Entries shown below:
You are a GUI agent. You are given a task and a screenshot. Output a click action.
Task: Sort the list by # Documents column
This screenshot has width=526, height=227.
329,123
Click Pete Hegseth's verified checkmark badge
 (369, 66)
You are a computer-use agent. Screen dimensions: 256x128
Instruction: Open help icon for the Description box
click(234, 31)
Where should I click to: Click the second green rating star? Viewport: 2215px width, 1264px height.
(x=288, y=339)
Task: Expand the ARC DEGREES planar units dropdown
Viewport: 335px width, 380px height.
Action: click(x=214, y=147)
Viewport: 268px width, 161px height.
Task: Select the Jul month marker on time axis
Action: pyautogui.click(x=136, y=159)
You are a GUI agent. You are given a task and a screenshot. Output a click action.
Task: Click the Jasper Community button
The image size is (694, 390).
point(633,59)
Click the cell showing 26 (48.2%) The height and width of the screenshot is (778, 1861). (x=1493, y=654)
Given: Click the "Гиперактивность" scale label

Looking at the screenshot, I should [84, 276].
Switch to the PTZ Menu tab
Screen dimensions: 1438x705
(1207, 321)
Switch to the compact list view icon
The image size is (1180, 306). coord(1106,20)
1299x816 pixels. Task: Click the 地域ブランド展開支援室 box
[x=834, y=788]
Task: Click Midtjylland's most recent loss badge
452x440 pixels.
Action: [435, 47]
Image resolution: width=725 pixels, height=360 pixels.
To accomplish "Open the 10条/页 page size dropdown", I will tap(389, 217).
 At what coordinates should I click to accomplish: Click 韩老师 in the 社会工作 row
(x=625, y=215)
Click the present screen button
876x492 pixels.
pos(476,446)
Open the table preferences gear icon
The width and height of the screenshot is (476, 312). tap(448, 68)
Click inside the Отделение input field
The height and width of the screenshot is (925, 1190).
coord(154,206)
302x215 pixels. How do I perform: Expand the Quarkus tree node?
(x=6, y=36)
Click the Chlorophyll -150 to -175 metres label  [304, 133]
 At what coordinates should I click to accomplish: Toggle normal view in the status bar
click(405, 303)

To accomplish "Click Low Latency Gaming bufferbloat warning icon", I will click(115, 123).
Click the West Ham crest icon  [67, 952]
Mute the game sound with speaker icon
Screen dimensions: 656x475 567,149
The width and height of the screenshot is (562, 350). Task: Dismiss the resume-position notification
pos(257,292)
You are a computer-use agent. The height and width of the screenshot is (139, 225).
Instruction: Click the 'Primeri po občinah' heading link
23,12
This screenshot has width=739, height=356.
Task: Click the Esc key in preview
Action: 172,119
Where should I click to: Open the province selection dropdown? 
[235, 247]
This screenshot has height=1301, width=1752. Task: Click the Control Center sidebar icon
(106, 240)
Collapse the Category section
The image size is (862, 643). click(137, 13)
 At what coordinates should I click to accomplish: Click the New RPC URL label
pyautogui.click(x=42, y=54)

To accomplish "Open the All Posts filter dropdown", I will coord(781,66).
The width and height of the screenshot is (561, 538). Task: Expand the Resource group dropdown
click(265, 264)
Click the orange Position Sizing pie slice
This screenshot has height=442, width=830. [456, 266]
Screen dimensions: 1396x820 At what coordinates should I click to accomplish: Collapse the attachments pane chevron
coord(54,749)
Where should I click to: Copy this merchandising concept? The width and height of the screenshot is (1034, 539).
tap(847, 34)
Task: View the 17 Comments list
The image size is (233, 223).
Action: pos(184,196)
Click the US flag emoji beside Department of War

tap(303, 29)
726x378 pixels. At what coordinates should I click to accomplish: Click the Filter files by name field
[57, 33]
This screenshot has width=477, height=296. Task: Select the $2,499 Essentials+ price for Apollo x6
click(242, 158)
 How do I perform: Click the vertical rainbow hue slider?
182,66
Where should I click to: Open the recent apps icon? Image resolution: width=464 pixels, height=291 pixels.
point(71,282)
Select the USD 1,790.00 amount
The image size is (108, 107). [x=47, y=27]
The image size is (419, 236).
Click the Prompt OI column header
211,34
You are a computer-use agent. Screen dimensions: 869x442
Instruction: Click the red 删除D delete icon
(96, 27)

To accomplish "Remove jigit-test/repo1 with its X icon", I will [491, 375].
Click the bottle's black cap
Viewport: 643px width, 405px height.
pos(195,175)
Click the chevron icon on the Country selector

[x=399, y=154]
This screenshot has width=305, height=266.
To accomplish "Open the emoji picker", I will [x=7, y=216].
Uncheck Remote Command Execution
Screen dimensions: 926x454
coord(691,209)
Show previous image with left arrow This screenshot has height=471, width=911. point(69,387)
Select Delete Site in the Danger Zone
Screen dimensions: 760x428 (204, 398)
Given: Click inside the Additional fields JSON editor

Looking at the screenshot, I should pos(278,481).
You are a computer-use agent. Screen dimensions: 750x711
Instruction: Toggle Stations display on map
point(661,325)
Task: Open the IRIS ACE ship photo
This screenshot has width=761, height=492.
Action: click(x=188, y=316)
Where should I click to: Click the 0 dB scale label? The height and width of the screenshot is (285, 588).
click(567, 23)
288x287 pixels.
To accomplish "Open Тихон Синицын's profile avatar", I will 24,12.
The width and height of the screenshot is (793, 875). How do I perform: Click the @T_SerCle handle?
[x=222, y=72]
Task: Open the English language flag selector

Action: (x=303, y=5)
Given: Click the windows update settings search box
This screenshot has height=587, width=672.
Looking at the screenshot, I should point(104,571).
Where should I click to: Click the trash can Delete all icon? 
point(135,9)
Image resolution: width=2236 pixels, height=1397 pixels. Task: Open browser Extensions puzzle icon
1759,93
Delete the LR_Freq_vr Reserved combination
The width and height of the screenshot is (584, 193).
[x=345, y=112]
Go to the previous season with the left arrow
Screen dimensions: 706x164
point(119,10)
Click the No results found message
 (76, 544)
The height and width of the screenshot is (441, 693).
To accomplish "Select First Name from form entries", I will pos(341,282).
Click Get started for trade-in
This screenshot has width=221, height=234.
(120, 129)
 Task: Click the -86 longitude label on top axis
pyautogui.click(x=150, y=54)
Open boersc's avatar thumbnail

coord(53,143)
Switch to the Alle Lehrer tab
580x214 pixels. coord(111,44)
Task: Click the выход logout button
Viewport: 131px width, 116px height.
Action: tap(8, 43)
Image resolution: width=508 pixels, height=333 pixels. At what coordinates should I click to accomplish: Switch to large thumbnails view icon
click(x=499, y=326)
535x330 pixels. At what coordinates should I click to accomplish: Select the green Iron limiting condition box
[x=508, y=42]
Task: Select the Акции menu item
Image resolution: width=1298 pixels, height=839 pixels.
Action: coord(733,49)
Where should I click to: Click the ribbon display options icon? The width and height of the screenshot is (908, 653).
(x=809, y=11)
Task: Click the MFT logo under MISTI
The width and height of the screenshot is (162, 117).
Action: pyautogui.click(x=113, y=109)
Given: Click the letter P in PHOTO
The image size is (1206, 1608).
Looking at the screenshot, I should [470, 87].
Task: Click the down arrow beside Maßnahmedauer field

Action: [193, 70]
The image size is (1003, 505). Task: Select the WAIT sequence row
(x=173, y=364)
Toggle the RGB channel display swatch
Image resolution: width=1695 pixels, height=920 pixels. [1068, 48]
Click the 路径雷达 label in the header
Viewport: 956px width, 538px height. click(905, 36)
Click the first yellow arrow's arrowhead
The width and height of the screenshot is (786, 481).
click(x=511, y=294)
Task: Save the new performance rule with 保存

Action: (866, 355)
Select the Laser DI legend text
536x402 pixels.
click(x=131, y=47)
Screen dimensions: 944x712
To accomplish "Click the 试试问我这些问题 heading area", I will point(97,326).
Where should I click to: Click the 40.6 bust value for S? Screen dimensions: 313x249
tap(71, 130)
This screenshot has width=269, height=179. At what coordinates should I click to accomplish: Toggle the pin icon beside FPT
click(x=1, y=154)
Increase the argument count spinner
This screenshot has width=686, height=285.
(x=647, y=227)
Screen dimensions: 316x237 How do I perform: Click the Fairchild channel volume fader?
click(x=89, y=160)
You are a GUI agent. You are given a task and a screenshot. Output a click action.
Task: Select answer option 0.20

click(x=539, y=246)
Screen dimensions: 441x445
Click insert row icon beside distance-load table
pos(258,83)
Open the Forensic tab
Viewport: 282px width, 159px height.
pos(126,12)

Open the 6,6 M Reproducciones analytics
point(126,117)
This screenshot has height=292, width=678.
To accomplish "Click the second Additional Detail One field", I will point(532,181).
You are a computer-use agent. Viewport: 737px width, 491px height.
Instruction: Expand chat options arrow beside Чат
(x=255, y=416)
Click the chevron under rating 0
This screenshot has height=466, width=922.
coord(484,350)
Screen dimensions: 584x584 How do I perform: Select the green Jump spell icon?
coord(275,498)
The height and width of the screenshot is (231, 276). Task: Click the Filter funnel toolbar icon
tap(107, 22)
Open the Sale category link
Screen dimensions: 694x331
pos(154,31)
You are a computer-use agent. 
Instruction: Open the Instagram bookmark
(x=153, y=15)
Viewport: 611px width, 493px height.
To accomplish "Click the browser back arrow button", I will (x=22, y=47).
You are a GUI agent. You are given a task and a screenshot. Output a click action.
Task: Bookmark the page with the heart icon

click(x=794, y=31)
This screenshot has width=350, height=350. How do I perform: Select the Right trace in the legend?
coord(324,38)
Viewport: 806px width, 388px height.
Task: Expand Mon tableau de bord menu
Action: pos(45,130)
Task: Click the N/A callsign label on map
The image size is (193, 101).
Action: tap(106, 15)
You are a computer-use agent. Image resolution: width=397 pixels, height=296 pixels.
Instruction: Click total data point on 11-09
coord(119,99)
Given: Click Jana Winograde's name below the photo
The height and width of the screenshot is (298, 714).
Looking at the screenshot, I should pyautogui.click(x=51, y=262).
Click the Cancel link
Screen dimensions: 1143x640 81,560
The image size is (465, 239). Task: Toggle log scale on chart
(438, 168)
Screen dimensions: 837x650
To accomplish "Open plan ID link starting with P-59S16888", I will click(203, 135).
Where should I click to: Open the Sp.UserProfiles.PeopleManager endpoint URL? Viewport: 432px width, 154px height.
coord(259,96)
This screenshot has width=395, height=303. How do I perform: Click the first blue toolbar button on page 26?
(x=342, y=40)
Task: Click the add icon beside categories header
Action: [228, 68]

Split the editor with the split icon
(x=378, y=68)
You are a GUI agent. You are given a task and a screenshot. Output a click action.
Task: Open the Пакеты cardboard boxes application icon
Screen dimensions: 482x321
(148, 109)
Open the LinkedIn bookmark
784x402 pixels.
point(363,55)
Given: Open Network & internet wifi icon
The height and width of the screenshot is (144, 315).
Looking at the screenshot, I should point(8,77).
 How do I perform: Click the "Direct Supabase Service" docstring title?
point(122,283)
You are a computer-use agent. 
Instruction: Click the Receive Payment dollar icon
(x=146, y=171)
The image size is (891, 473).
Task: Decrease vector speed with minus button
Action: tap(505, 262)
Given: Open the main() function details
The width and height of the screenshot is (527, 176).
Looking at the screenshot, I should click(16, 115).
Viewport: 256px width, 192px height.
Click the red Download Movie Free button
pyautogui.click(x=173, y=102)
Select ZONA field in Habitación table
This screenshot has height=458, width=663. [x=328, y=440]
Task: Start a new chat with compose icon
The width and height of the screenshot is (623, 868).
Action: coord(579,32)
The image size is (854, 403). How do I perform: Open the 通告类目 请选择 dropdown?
End of Entries shown.
-- What is being asked --
Every line in the data that holds the string "computer" should be copied.

-- Task output --
You are a computer-use agent. Screen dimensions: 256x128
You are a computer-use agent. The height and width of the screenshot is (139, 225).
You are a computer-use agent. Screen dimensions: 869x442
You are a computer-use agent. Screen dimensions: 750x711
You are a computer-use agent. Viewport: 737px width, 491px height.
You are a computer-use agent. 
You are a computer-use agent. Image resolution: width=397 pixels, height=296 pixels.
You are a computer-use agent. 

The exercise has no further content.